Flavors drive youth consumption, according to the federal data. More than eight  out of 10 current e-cigarette users used flavored types, with “fruit flavors being the most popular, followed by candy, desserts, or other sweets; mint; and menthol;” over half (54.6 percent) of them said using flavors with names that include “ice” or “iced.” 

The most commonly used device among current e-cigarette users was disposables; the most commonly reported brands were: Elf Bar (36.1 percent), Breeze (19.9 percent), Mr. Fog (15.8 percent), Vuse (13.7 percent) and JUUL (12.6 percent).

Juul fuels early youth use and then a backlash

More than a decade ago a sleek, stealthy, game-changing vape pen called Juul came on the market. It and copycats, with flavors like cotton candy, tutti frutti and mango, appealed to teens, with young people sharing their experiences via social media.

After Juul and its competitors took off, and news of Colorado’s high rate spread, a concerted push was made to bend use among youth downward.

Cities and towns started raising the legal age to buy tobacco to 21, and the federal government did the same, with President Donald Trump signing legislation in 2019 to raise the minimum age for tobacco sales.

In 2020, Colorado's attorney general sued Juul over its marketing practices. The state got a nearly $31 million settlement last year, money that is now going to prevention and education.

“We know that teen vaping reflects underlying harms, that young people are struggling. There is a connection crisis, Colorado Attorney General Phil Weiser told CPR in an interview in March. “There are a lack of resources and relationships and young people are turning to substances.”

All sides concede there's still a long way to go. 
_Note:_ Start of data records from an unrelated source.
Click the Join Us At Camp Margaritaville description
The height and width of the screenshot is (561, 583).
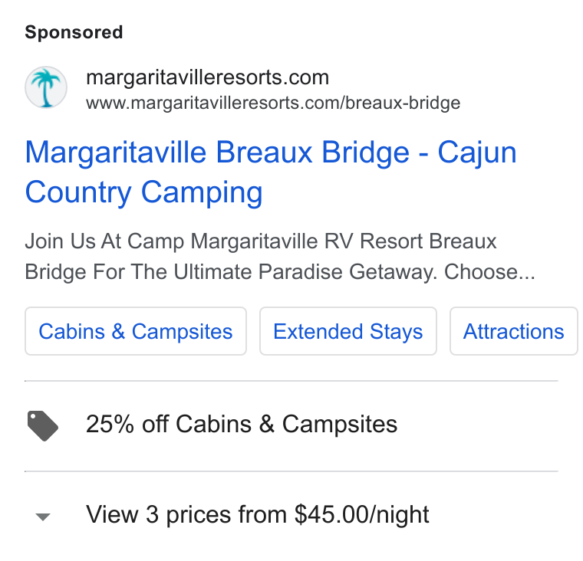tap(261, 241)
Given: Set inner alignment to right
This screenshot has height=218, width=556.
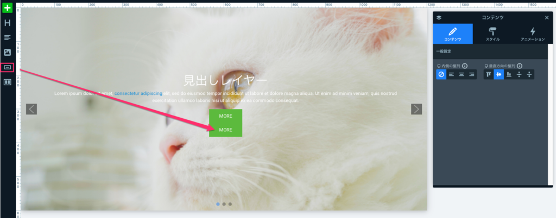Looking at the screenshot, I should point(472,74).
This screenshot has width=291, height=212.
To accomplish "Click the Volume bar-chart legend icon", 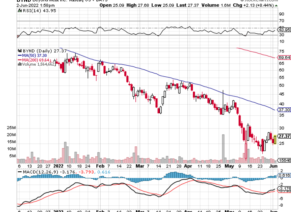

Data show many who do vape as teens have a hard time shaking it; adult vaping rates are rising in Colorado, driven by a sharp increase among young, college-age adults, those 18 to 24. More Colorado youth who regularly use marijuana are vaping high THC concentrates. And plenty of Colorado teens start early:  nearly 10 percent of high school students 15 or younger had used an electronic vapor product before age 13.

The most recent survey found about 30 percent of young people reported they had ever used an e-cigarette product, down from earlier years, but still higher than is ideal, said CDPHE’s Andrews.

“We recognize that there still could be some room to move when we are talking to young people about avoiding these things altogether,” she said.